Evangelia Leontis, soprano

Soprano Evangelia Leontis has extensive experience on the opera, concert and recital stages. She has been seen on the operatic stage in roles including Woglinde in Das Rheingold, Susanna in Le Nozze di Figaro, Zerlina in Don Giovanni, Frasquita in Carmen, Gretel in Hansel and Gretel, Lucy in The Telephone, Zweite Dame in Die Zauberflöte, Barbarina in Le Nozze di Figaro and Le Feu in L'Enfant et les Sortilèges with companies including Barn Opera, Tundi Productions, MassOpera, Opera del West, Longwood Opera, Riverside Theater Works, Odyssey Opera, and Opera Boston.

On the concert stage, Evangelia has been the soprano soloist in works by Berlioz, Britten, Handel, Haydn, Fauré, Rossini, Bach, Bizet, Mozart, Grieg, Orff, and Vaughan Williams with ensembles including Albany Pro Musica, the Keene Chorale, Greensboro Opera, the Greensboro Oratorio Society, the Newburyport Choral Society, Newton Choral Society, Clear Lakes Chorale, and Polymnia Choral Society. She holds the degree of Doctor of Musical Arts from UNC Greensboro, a Master of Music degree in vocal performance from Boston University, and a Bachelors of Music degree in vocal performance from the Eastman School of Music.

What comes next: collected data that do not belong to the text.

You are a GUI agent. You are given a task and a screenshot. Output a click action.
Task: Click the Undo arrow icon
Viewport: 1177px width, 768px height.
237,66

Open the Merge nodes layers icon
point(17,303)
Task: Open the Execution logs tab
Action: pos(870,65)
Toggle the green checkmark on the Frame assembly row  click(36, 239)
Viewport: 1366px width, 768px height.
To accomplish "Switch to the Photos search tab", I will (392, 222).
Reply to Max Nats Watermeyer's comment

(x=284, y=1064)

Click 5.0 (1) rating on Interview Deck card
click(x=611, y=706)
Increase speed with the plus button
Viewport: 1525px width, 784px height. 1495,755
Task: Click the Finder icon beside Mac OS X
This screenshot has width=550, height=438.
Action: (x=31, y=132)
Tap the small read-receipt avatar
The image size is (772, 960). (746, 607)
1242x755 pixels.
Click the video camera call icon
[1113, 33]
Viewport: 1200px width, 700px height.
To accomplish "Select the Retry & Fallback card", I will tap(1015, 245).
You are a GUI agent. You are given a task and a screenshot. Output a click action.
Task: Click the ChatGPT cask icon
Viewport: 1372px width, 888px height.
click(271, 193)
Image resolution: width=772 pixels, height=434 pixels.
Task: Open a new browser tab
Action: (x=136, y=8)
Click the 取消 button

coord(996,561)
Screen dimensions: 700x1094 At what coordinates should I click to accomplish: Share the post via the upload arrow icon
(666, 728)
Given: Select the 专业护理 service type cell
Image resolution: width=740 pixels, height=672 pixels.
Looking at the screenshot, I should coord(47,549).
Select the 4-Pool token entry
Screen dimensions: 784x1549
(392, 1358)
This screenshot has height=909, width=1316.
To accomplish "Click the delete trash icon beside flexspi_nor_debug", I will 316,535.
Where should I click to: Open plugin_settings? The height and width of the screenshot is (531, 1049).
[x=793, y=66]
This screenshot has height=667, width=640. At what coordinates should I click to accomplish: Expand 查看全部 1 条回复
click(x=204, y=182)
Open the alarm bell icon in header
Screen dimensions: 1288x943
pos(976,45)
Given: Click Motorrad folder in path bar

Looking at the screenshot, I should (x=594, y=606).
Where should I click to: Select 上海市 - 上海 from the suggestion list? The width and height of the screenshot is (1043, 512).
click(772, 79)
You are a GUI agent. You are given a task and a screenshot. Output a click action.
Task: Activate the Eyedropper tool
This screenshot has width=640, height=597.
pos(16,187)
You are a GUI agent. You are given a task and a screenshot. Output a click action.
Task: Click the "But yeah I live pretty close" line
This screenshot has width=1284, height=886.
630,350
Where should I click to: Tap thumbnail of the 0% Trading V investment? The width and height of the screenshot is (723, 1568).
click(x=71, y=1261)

Evangelia Leontis currently serves on the voice faculties of Keene State College and Castleton University and maintains a private voice studio. Also an avid proponent of art song, she serves as Administrative Director of Calliope’s Call. She lives in southern Vermont with her husband, twin toddler daughters, and dog.


Stefanie Taylor, viola

Stefanie Taylor is the assistant principal violist of the Vermont Symphony Orchestra, and founding violist of the VSO JukeBox Quartet. She has been principal violist of both Middlebury Opera and Green Mountain Opera, and led the Burlington Chamber Orchestra as concertmaster. She has performed with the Craftsbury Chamber Players, Vermont Virtuosi, Williams Chamber Players, Richardson Chamber Players, the Manchester Music Festival, Capital City Concerts, Central Vermont Chamber Music Festival, and Portland Chamber Music Festival.

In nearly twenty years in New York, Stefanie performed frequently with the New York Philharmonic and as guest principal violist of the American Symphony, and in ensembles including the Orpheus Chamber Orchestra. She premiered several chamber works in venues including Merkin Hall, Roulette, Miller Theater, and performed live on WQXR.

Stefanie is an Affiliate Artist at Middlebury College, is on the faculty of the Middlebury Community Music Center and Berkshire Summer Music, and is Artistic Director of the Manchester and the Mountains Chamber Music Workshop.

A graduate of Indiana University and Stony Brook University, Stefanie studied violin with Miriam Fried, viola with Caroline Levine, and, as a member of the Stony Brook graduate quartet, chamber music with Julius Levine and Tim Eddy. She was a fellow at the Tanglewood Music Center, the Steans Institute at Ravinia, and Villa Musica (Germany).